3. Entrance to the Afterlife
Just when we thought Japan couldn’t get weirder, we learn that it’s the supposed location of the entrance to the afterlife. Mount Osore translates to “Mount Fear” and it really does have an eerie appearance. It sits on a sulfur lake (which is considered the entrance to the afterlife), so sulfur bubbles through the cracks in the rocks. The howling winds and barren landscape add to its mystifying appearance.

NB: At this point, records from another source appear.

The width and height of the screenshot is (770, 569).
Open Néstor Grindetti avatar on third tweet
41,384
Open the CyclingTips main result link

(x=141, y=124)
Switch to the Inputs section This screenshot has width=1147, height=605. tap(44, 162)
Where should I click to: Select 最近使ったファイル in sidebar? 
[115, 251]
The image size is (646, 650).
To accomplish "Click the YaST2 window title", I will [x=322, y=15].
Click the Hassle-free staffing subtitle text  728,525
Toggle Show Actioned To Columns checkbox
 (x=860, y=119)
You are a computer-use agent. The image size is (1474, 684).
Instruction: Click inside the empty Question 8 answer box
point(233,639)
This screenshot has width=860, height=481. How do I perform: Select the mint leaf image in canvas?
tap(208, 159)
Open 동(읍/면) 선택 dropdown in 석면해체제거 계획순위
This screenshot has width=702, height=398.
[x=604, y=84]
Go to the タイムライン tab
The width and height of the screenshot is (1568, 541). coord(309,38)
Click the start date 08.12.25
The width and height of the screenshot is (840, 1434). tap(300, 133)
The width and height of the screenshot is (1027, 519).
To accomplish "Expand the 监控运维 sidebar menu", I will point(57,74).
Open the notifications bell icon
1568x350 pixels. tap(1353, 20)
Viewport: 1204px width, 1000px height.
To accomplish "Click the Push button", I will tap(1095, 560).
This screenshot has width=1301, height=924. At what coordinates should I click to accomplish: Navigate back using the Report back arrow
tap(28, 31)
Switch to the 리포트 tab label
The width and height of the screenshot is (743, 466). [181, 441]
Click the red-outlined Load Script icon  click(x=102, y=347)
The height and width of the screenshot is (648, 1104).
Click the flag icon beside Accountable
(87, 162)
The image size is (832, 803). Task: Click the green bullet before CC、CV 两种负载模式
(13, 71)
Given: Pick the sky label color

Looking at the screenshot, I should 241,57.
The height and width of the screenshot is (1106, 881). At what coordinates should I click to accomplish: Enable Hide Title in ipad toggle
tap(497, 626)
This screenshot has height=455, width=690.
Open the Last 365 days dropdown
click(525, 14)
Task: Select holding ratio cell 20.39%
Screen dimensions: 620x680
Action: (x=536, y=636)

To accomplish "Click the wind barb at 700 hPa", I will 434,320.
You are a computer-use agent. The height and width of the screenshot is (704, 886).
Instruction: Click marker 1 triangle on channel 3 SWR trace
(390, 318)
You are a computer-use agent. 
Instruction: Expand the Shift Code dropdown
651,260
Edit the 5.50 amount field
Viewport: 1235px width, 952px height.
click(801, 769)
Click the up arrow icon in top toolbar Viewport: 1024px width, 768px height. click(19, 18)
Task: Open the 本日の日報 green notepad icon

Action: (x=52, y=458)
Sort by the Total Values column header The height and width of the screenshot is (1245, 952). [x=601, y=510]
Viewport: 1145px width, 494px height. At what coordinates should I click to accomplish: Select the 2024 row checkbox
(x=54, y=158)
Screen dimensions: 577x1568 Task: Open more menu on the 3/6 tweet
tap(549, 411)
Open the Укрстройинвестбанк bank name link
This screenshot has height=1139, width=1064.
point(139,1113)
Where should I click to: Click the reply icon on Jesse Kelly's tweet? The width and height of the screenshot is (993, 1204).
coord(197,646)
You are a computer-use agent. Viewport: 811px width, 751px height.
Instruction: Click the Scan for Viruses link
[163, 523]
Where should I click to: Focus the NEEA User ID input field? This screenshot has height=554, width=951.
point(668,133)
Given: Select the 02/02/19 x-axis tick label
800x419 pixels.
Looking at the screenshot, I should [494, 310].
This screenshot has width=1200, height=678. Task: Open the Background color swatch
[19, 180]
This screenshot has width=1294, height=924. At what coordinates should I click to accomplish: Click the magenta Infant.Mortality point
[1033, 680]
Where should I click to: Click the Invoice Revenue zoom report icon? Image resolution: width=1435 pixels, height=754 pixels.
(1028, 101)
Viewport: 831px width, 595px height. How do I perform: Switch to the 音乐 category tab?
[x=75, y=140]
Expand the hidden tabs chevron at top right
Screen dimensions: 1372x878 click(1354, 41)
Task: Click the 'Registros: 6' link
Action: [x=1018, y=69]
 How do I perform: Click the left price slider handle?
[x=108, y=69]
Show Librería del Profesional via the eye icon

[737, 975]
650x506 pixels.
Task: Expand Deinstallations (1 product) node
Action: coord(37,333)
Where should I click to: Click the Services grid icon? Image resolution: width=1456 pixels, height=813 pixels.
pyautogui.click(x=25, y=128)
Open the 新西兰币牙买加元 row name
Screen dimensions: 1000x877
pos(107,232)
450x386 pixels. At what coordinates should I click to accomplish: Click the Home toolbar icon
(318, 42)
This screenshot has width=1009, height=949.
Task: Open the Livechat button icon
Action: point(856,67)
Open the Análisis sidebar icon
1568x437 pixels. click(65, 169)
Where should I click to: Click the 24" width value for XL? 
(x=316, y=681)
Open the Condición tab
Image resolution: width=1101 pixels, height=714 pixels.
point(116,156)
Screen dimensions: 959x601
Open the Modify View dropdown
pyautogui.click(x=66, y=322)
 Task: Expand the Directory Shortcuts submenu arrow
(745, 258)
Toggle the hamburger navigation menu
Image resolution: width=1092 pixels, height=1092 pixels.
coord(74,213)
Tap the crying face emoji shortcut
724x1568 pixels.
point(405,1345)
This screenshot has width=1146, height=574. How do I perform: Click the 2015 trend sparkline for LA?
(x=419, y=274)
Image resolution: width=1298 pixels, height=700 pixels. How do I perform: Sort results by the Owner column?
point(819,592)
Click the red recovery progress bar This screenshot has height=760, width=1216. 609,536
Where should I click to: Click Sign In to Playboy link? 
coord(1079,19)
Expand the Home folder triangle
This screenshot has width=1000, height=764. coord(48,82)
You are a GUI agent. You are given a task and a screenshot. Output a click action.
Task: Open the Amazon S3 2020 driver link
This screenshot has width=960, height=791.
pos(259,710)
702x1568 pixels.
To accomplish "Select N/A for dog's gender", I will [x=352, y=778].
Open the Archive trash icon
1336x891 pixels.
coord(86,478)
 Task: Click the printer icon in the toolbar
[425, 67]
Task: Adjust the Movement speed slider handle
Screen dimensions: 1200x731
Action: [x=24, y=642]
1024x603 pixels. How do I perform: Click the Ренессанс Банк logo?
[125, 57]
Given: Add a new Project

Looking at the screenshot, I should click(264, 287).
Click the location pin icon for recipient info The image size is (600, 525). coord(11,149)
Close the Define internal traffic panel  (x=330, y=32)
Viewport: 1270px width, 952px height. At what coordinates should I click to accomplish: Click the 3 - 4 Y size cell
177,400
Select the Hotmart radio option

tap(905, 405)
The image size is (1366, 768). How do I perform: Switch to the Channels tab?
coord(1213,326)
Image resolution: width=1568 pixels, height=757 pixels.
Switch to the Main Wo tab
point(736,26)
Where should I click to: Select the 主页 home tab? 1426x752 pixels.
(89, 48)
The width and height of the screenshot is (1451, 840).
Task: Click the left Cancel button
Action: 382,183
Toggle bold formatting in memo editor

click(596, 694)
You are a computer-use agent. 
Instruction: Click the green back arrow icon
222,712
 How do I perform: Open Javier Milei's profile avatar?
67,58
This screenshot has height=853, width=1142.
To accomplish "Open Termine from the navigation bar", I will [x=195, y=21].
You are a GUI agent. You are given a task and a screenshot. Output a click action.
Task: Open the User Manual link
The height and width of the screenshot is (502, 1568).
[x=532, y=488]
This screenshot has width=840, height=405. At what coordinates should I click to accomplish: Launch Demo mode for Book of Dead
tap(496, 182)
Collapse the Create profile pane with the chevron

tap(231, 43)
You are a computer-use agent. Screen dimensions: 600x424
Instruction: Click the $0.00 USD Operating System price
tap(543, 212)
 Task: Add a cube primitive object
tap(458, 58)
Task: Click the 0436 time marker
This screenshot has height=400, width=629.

On top of Mount Osore, there is also a Buddhist temple. Since visitors believe that the souls of dead children try to cross the lake into the afterlife, there are many statues of Jizo (a guardian of children and protector of the site). Visitors often leave offerings of clothing and children’s toys beside the Jizo statues.
2. Tagata Honen Matsuri
This list wouldn’t be complete without the mention of a unique festival in Japan. Each year in March, the town of Komaki throws a fertility festival. This isn’t just any fertility festival, though. During the Kanamara Matsuri (AKA festival of the steel phallus), Shinto priests play musical instruments, there is all-you-can-drink sake available and participants feast on rice cakes. Sounds good so far, right? But, the weirdest part of the festival is the parade, during which a giant wooden phallus is carried from one shrine to another. Once the phallus has reached the shrine, prayers and blessings are recited by the Shinto priests.
1. Sleeping on the Job
If you were to fall asleep at work, what would happen? You would probably expect some disapproving looks, a warning letter or even a notice of termination. But, that isn’t the case if you work in Japan. It’s actually admirable to fall asleep at work there. Bosses see employees who sleep on the job as more dedicated and hardworking (they worked so hard, they are now exhausted). The cat-nap is meant to recharge their batteries, so they can keep working hard. If only all bosses around the world saw it that way—Mondays wouldn’t be half as bad (and we wouldn’t need to drink so much coffee)!